Ponoka and district landowners will get another chance to hear property rights advocate Keith Wilson address Alberta’s controversial land bill package.
Wilson, who was recently named by Alberta Venture Magazine as one of the 50 most influential people in the province, will be the keynote speaker at events sponsored by local landowner groups and LandownersAgainstBills.com. He will be in Clive July 26 at 7 p.m. at the Clive Community Hall, and Aug. 8 in Ponoka, 7 p.m. at the Moose Hall.
“Because the PC government is absolutely not listening to what thousands of Alberta ranchers and farmers are saying about the land bills it has passed, which are laws openly hostile toward property rights in the province, an extensive series of rallies and meetings are going to be held across Alberta this summer,” says Wilson, an Edmonton area lawyer and landowner representative who serves as the Alberta policy chair for the Canadian Association of Energy and Pipeline Landowner Associations (CAEPLA).
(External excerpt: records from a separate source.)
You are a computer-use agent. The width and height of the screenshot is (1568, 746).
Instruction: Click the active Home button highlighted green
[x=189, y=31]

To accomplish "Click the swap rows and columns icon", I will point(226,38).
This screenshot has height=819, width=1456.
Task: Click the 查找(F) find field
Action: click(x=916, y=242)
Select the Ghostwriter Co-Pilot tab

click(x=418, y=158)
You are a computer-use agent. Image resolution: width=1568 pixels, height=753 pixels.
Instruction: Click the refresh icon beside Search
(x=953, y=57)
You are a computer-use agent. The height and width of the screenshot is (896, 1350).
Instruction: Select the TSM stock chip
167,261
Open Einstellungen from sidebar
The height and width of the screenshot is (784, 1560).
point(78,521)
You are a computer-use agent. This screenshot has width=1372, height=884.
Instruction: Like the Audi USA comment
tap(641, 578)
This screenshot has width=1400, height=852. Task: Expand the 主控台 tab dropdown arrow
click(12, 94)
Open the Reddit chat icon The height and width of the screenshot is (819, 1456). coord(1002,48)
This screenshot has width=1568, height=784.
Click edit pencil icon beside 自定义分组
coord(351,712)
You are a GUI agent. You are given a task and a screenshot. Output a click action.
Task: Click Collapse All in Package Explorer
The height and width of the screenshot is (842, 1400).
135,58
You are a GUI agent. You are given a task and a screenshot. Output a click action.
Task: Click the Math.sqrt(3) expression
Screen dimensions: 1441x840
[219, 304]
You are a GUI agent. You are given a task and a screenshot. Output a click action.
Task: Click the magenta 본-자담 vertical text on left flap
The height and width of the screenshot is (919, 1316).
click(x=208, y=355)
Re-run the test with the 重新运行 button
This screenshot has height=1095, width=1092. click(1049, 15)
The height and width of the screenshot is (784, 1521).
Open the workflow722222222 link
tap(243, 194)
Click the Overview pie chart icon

He said the government has thus far refused to act upon calls to reverse its land bill package, known as Bills 19, 24, 36, and 50. The calls for reversal have been coming from thousands of landowners across the province. And the province’s leading industrial and food processing associations are also on record saying that unless the government reconsiders its actions, as a direct result of just one of these bills, thousands of jobs will be lost and the province’s food processing industry will suffer major and permanent loss.
“Bill 36 alone, gives politicians in the cabinet room the central planning powers to say what every piece of private property and Crown land in the province can and cannot be used for. The bill gives cabinet the power to override all local municipal governments when it comes to saying what a piece of land can and cannot be used for, or what its designated use will be,” he explained. “The bill even gives cabinet the power to unilaterally, and without cause, terminate or rescind legal agreements, leases and approvals held by property owners and Alberta businesses, and then deny them access to the courts, legal procedures and fair compensation,” Wilson said.
Wilson believes Bill 36 means politicians at a cabinet meeting, with all the windows closed and the doors tightly locked — without going to court or talking to a judge, can terminate or rescind grazing leases, water licenses, development contracts, oil leases, permits for dairy barns, feedlots, and much more. And under Bill 36, when it comes to land use, cabinet’s decisions trump every decision made by a municipality and by every provincial regulatory body including the Surface Rights Board, the ERCB and Alberta Environment.